Session Time: 9:00AM-10:30AM

Background/Purpose: Tumor-necrosis-factor-α inhibition (TNFi) was assumed to be a relevant mechanism for the treatment of sepsis^[1]. However, randomized controlled trials failed to show a survival benefit caused by TNFi in patients with diagnosed sepsis^[2].

Methods: We investigated the outcomes of serious infection (SI, N=1,170) reported in 947 patients in the German biologics register RABBIT (Rheumatoid arthritis: observation of biologic therapy) as: (i) no complication of SI, (ii) sepsis following SI (≤30d), and (iii) death after SI (≤90d). We applied a GEE model for multinomial responses in longitudinal data ^[3]to evaluate the risks of sepsis and death (accounting for age at SI, sex, physical function, comorbid heart failure or renal disease, glucocorticoid (GC) dose and the disease-modifying anti-rheumatic drug (DMARD)). Biologic (b)DMARDs were grouped as TNFi or other classes of bDMARDs. Sensitivity analyses were applied: [a] in a subset of patients with pneumonia (N=298), [b] by restricting the conventional synthetic (cs)DMARD group to biologic naive patients and [c] by incorporating patients with incomplete data.

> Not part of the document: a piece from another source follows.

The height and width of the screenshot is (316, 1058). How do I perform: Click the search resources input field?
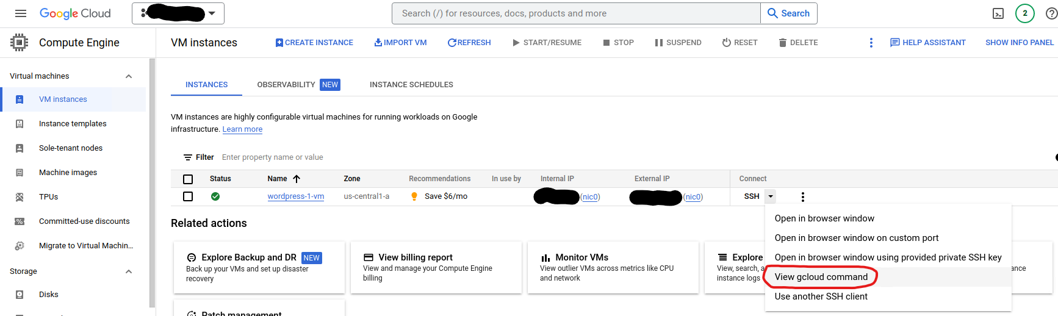(577, 13)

Results: 135 of 947 patients with an SI developed sepsis 137 times, 85 of 135 patients died due to sepsis. 53 patients died without known sepsis within 90 days after SI. The adjusted risk (odds ratio (OR)) of sepsis was significantly higher in older patients and in patients with chronic renal disease (Table). Patients with an SI who were exposed to bDMARDs and those with better physical function had a significantly lower risk to develop sepsis (Table). Risk factors of death after SI were higher age, glucocorticoids in high doses and heart failure, patients treated with bDMARDs and those with better physical function had a significantly lower risk of death after SI. Results remained consistent in sensitivity analyses [a-c].

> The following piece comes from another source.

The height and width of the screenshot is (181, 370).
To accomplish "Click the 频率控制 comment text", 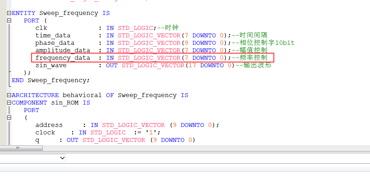I will 253,58.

Table: Results of multinomial regression. Adjusted odds ratios (OR) show increase or decrease of the risks of sepsis or death. Reference group: patients with SI but no further complication.

	Sepsis		Death
	OR	95% CI	OR	95% CI
Age (by 10 years)	1.41	[1.15; 1.74]	2.47	[1.61; 3.79]
Sex (male vs female)	0.99	[0.63; 1.55]	1.45	[0.74; 2.83]
% of physical function (10% improvement)	0.92	[0.84; 1.00]	0.86	[0.76; 0.98]
Glucocorticoids (<5 mg/d=Referenz)
Glucocorticoids (5- <10 mg/d vs. Ref.)	1.26	[0.82; 1.93]	0.93	[0.47; 1.83]
Glucocorticoids (≥10 mg/d vs. Ref.)	1.66	[0.96; 2.88]	2.40	[1.04; 5.55]
csDMARDs (reference)
TNFi	0.64	[0.42; 0.97]	0.48	[0.24; 0.95]
Other bDMARDs	0.45	[0.25; 0.80]	0.16	[0.05; 0.54]
Heart failure (yes vs. no)	1.38	[0.74; 2.56]	3.56	[1.73; 7.33]
Chronic renal disease (yes vs. no)	1.93	[1.19; 3.14]	1.51	[0.72; 3.17]

Conclusion: Our results suggest a protective effect of bDMARDs in terms of lowering the risk of sepsis after SI if patients were already exposed to bDMARDs at the SI. Further investigation is needed for each class of bDMARDs and separately for bacterial and viral SI.

^[1] Waage A, et al. Association between tumour necrosis factor in serum and fatal outcome in patients with meningococcal disease. The Lancet 1987.

^[2] Remick DG. Cytokine therapeutics for the treatment of sepsis: why has nothing worked? Current parmaceutical design 2003.

^[3] Touloumis A, et al. GEE for Multinomial Responses Using a Local Odds Ratios Parameterization. Biom 2013.

Disclosure: A. Richter, None; A. Strangfeld, AbbVie, Celltrion, Hospira, Bristol-Myers Squibb, MSD Sharp&Dohme, Pfizer, Roche, and UCB., 2,BMS, Merck-Sharp & Dohme, Pfizer, Roche, Sanofi-Aventis, 9; P. D. M. Schneider, Abbvie, Actelion, Merck Serono, Pfizer, Roche, 2,Abbvie, Roche, UCB, 5,Abbvie, Chugai, Roche, Pfizer, UCB, 8; T. Klopsch, None; A. Kapelle, MSD, UCB, Chugai Roche,, 5,Abbvie, Chugai, Roche, MSD, Pfizer, UCB,, 2,Amgen, Pfizer, Abbvie, Chugai, Roche., 9; J. Kaufmann, None; A. Zink, AbbVie, Celltrion, Hospira, Bristol-Myers Squibb, MSD Sharp&Dohme, Pfizer, Roche, and UCB., 2,BMS, Merck-Sharp & Dohme, Pfizer, Roche, UCB., 9; J. Listing, AbbVie, Celltrion, Hospira, Bristol-Myers Squibb, MSD Sharp&Dohme, Pfizer, Roche, and UCB., 2,Pfizer Inc, 5.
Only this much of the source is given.